Bild: W. Aswestopoulos

Die angesprochenen Hauserstürmungen hat es in der Vergangenheit bereits gegeben. Telepolis ist ein Fall bekannt, bei dem eine alte Dame verletzt wurde. Beamte hatten im Dezember 2008 das Gebäude nahe der Technischen Hochschule gestürmt und die Tür zur Wohnung so eingetreten, dass die dahinter befindliche Frau schwer verletzt wurde. Auch heute noch kämpft ihr Sohn um eine Entschädigung.

Griechenland radikalisiert sich!

Beide Seiten, sowohl der immer strengere Staat als auch die immer vehementer protestierenden Demonstranten, fühlen sich im Recht. Tatsächlich aber haben sich die Sitten im Land verroht. Es läuft immer weiter auf eine Eskalation hinaus. Und weil Griechenland ein kleines Land ist, in dem fast jeder jeden kennt, lassen sich solche Entwicklungen leicht an einzelnen Personen manifestieren.

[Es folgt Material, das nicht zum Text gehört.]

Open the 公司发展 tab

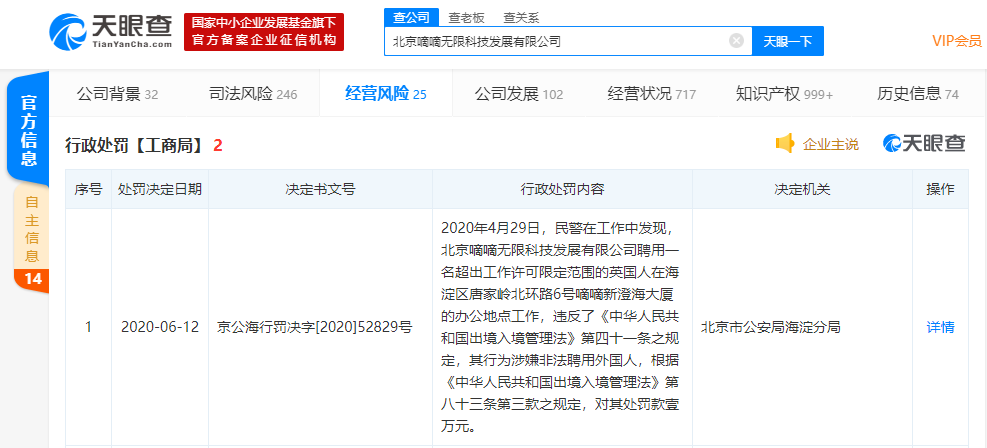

Der 2005 verstorbene Großvater Romanos, Athanassios Nasioutzik, war ein verurteilter Mörder. Die ihn in die Haft überführenden Beamten hatten Mitleid mit ihm. Niko Romanos Mutter Paulina, selbst auch Schriftstellerin, erinnert sich, dass die Beamten ihr und dem Vater das Leben leicht machten. Sie hielten mehrfach in Tavernen zum Essen an und ließen Vater und Tochter auf Ehrenwort allein. 1995 kam Nasioutzik, der seine Straftat mit mehr als neunzig Hammerschlägen gegen den Kopf des Mordopfers am 24.9.1984 beging, nach Verbüßung von 2/5 der Haft auf freien Fuß.